→ Given data
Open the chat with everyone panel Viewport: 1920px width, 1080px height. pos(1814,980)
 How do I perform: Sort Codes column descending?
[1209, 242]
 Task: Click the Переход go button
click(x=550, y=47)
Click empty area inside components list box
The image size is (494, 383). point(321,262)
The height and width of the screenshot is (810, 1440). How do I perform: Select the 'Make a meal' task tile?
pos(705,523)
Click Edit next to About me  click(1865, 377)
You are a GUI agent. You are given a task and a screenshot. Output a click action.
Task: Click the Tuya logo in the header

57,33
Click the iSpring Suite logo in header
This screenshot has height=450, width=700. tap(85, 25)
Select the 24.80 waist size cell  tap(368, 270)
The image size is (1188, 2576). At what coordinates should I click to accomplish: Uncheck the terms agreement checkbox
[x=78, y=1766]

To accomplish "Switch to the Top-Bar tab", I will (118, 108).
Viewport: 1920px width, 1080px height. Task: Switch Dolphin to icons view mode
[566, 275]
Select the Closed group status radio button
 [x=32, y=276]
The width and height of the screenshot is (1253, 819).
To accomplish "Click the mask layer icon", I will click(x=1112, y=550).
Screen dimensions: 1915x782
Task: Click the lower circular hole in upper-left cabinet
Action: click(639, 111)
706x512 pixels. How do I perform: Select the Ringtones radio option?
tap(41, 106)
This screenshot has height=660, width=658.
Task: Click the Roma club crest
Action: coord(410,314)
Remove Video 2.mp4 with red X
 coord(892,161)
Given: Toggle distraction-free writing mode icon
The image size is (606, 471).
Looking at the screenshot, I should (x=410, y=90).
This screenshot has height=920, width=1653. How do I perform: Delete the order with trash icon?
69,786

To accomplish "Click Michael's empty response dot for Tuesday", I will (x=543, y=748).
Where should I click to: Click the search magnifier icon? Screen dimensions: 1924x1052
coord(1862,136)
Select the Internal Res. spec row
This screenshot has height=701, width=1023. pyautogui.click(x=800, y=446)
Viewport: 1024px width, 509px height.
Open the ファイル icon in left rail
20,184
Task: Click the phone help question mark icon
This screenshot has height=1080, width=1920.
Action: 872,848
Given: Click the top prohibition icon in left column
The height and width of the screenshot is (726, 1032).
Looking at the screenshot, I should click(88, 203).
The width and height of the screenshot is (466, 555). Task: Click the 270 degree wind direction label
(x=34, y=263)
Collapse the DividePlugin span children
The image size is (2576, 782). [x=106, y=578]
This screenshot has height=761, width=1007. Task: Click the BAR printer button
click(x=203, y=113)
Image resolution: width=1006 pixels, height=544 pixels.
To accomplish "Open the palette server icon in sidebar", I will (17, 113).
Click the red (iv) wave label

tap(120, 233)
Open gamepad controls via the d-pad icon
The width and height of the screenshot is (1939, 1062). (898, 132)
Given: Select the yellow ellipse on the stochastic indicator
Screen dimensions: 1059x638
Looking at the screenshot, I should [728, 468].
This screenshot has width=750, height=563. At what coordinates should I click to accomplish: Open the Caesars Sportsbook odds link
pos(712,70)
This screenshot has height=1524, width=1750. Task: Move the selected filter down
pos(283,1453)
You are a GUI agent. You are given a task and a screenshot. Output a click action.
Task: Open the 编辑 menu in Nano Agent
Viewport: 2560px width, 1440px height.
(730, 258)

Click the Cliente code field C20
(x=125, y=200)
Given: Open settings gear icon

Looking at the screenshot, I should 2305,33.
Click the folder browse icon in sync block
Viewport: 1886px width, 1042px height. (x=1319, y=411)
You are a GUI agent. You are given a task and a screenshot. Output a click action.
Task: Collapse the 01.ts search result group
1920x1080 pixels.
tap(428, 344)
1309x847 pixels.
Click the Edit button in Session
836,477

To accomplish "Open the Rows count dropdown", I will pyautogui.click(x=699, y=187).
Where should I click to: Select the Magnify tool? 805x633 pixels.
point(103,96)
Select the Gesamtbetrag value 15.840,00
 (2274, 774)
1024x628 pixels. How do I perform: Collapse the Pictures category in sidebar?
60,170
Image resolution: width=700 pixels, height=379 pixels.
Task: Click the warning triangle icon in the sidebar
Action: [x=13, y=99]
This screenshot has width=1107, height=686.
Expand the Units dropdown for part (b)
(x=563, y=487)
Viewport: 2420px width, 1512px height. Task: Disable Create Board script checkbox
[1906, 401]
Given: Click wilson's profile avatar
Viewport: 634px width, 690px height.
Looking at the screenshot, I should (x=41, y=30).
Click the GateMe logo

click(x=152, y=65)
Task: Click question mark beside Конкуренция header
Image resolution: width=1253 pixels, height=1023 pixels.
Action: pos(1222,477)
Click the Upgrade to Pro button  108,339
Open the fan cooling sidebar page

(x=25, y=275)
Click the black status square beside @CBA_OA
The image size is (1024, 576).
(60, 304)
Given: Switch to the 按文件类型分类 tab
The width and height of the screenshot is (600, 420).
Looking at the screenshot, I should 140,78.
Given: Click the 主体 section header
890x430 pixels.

→ Task description
Reproduce the records above word for word, starting at their first line and ending at the line containing "Select the 24.80", with that line included.

→ Solution for this task
Open the chat with everyone panel Viewport: 1920px width, 1080px height. pos(1814,980)
 How do I perform: Sort Codes column descending?
[1209, 242]
 Task: Click the Переход go button
click(x=550, y=47)
Click empty area inside components list box
The image size is (494, 383). point(321,262)
The height and width of the screenshot is (810, 1440). How do I perform: Select the 'Make a meal' task tile?
pos(705,523)
Click Edit next to About me  click(1865, 377)
You are a GUI agent. You are given a task and a screenshot. Output a click action.
Task: Click the Tuya logo in the header

57,33
Click the iSpring Suite logo in header
This screenshot has height=450, width=700. tap(85, 25)
Select the 24.80 waist size cell  tap(368, 270)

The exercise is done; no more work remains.